5. Among the genetically conditioned physical differences in central tendency, nearly all attributable to natural selection, that exist between various contemporary breeding populations in the world are: pigmentation of skin, hair, and eyes, body size and proportions, endocranial capacity, brain size, cephalic index (100 X head-width/head-length), number of vertebrae and many other skeletal features, bone density, hair form and distribution, size and shape of genitalia and breasts, testosterone level, various facial features, interpupillary distance, visual and auditory acuity, color blindness, myopia (nearsightedness), number and shape of teeth, fissural patterns on the surfaces of teeth, age at eruption of permanent teeth, consistency of ear wax, blood groups, blood pressure, basal metabolic rate, finger and palm prints, number and distribution of sweat glands, galvanic skin resistance, body odor, body temperature, heat and cold tolerance, length of gestation period, male/female birth ratio, frequency of dizygotic twin births, degree of physical maturity at birth, physical maturation rate, rate of development of alpha (brain) waves in infancy, congenital anomalies, milk intolerance (after childhood), chronic and genetic diseases, resistance to infectious diseases. Modern medicine has recognized the importance of racial differences in many physical characteristics and in susceptibilities to various diseases, chronic disorders, birth defects, and the effective dosage for specific drugs. There are textbooks that deal entirely with the implications of racial differences for medical practice. Forensic pathologists also make extensive use of racial characteristics for identifying skeletal remains, body parts, hair, blood stains, etc.

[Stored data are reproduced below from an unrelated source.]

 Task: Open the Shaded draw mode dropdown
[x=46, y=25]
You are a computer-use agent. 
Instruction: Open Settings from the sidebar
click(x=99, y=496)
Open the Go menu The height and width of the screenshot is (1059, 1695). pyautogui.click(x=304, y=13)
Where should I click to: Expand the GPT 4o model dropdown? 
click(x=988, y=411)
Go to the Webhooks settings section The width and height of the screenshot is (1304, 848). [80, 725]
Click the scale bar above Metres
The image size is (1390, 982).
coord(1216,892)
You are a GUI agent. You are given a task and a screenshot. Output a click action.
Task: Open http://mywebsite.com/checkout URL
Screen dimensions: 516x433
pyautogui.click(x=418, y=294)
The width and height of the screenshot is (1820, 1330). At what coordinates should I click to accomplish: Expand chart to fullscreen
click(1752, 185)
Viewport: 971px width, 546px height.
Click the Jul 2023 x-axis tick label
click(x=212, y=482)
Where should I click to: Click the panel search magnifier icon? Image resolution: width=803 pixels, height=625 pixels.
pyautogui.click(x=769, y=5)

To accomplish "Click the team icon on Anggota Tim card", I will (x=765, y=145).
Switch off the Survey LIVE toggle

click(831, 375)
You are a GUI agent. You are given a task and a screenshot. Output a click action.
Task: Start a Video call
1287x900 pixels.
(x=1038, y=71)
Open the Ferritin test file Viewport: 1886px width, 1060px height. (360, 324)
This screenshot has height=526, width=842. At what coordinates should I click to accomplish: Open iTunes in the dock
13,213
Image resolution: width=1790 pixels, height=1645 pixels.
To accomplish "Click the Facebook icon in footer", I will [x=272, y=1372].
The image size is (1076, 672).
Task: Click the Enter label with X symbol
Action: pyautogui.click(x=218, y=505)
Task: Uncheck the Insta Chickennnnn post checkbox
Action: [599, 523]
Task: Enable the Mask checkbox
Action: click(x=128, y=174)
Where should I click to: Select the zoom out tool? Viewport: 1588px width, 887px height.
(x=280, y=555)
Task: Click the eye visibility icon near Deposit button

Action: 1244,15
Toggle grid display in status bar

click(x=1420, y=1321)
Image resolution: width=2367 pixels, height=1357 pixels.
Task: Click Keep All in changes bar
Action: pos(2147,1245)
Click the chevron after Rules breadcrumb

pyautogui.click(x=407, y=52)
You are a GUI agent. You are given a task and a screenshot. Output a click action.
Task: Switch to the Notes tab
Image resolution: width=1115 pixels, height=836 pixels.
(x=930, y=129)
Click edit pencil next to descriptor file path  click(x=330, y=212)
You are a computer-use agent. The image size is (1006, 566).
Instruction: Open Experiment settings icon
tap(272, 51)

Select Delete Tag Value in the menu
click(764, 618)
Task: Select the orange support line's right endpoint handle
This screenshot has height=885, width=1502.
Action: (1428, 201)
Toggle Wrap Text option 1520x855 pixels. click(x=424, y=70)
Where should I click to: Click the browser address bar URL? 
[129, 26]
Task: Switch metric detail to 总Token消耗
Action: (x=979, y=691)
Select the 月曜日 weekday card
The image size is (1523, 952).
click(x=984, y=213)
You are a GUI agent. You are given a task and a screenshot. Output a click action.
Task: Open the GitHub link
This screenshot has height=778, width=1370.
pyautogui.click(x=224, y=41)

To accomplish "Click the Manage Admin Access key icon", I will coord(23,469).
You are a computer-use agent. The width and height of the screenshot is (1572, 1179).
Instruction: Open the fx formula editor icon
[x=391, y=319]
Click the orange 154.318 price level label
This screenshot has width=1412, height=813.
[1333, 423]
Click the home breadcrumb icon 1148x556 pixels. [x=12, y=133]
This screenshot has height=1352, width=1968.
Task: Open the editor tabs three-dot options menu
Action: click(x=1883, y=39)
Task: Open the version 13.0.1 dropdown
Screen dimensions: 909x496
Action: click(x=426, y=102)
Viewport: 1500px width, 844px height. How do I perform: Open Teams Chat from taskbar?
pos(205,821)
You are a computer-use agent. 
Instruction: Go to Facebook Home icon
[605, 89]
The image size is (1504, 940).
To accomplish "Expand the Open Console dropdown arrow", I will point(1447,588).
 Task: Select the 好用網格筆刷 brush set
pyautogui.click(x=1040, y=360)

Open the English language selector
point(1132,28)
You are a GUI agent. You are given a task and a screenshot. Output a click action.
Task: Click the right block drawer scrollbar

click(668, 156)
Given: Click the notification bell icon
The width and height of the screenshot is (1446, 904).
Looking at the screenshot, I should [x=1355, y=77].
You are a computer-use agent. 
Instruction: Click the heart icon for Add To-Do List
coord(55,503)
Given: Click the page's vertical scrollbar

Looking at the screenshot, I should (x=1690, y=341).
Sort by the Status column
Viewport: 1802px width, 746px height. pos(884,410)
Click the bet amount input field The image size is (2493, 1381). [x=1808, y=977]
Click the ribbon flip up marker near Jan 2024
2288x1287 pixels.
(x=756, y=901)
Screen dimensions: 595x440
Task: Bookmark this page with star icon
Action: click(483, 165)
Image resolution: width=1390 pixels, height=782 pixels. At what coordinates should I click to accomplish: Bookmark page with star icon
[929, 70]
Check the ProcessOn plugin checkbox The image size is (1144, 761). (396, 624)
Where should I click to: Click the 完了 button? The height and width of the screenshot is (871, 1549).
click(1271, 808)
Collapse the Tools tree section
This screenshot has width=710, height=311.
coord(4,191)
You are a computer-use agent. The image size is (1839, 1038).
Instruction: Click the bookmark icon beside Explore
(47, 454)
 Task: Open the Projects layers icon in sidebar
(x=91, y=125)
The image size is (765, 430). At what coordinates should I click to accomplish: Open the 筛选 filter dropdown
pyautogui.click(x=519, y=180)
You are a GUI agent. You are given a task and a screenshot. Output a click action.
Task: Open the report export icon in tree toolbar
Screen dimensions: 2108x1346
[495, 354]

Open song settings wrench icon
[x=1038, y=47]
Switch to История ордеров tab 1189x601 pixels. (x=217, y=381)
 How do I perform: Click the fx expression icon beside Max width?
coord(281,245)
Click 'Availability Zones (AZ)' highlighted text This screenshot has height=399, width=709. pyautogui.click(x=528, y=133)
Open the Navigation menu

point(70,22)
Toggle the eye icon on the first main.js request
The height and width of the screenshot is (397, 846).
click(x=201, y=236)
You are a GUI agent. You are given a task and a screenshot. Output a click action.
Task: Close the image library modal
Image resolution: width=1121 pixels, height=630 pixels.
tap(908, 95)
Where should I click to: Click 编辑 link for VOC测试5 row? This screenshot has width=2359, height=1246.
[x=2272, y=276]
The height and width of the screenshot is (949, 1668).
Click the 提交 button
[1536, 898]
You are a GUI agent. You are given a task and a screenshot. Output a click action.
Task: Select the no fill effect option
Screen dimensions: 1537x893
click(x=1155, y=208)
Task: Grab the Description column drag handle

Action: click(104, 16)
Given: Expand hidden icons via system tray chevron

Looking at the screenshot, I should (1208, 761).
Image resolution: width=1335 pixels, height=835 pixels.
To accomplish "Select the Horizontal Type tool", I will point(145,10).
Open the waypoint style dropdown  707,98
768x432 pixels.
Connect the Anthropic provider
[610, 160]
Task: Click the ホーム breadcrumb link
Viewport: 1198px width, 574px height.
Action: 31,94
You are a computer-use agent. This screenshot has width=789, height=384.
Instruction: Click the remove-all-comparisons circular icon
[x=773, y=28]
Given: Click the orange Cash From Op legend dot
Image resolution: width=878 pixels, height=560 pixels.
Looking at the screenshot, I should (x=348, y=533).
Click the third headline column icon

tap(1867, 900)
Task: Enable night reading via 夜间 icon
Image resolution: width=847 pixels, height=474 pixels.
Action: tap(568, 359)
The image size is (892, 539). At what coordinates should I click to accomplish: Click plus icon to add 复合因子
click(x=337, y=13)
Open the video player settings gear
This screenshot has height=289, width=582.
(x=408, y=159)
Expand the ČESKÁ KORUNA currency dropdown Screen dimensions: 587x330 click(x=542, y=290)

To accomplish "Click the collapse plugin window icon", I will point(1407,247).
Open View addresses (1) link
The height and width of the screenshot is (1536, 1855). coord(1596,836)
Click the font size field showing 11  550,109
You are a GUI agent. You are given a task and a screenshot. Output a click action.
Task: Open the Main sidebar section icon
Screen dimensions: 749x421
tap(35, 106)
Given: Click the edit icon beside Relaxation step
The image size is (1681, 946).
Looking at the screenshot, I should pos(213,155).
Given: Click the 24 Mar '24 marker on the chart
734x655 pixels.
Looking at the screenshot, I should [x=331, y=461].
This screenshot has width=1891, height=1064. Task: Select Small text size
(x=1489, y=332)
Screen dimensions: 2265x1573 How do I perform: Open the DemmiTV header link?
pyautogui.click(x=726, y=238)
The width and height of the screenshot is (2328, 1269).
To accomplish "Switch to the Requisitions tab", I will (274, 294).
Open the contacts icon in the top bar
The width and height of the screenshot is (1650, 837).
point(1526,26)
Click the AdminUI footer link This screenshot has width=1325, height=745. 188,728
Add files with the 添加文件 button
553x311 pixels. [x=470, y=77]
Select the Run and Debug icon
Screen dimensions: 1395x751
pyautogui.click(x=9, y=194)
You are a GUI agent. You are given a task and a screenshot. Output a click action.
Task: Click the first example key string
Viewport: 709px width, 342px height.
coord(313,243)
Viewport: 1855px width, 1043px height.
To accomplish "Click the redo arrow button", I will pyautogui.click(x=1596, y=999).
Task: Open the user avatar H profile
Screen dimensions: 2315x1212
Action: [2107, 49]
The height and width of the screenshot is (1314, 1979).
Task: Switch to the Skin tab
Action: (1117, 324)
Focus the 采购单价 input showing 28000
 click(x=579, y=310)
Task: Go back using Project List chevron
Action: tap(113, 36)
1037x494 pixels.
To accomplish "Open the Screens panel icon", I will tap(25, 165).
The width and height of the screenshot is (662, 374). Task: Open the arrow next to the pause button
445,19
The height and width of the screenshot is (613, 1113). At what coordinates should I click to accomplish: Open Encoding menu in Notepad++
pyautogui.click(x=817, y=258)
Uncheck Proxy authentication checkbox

6. Two of the most recent and important studies of genetic distances and human evolution are: (a) Cavalli-Sforza et al., 1994; (b) Nei & Roychoudhury, 1993. Although these major studies measured genetic distances by slightly different (but highly correlated) quantitative methods based on somewhat different selections of genetic polymorphisms, and they did not include all of the same subpopulations, they are in remarkably close agreement on the genetic distances between the several major clusters that form what are conventionally regarded as the world's major racial groups.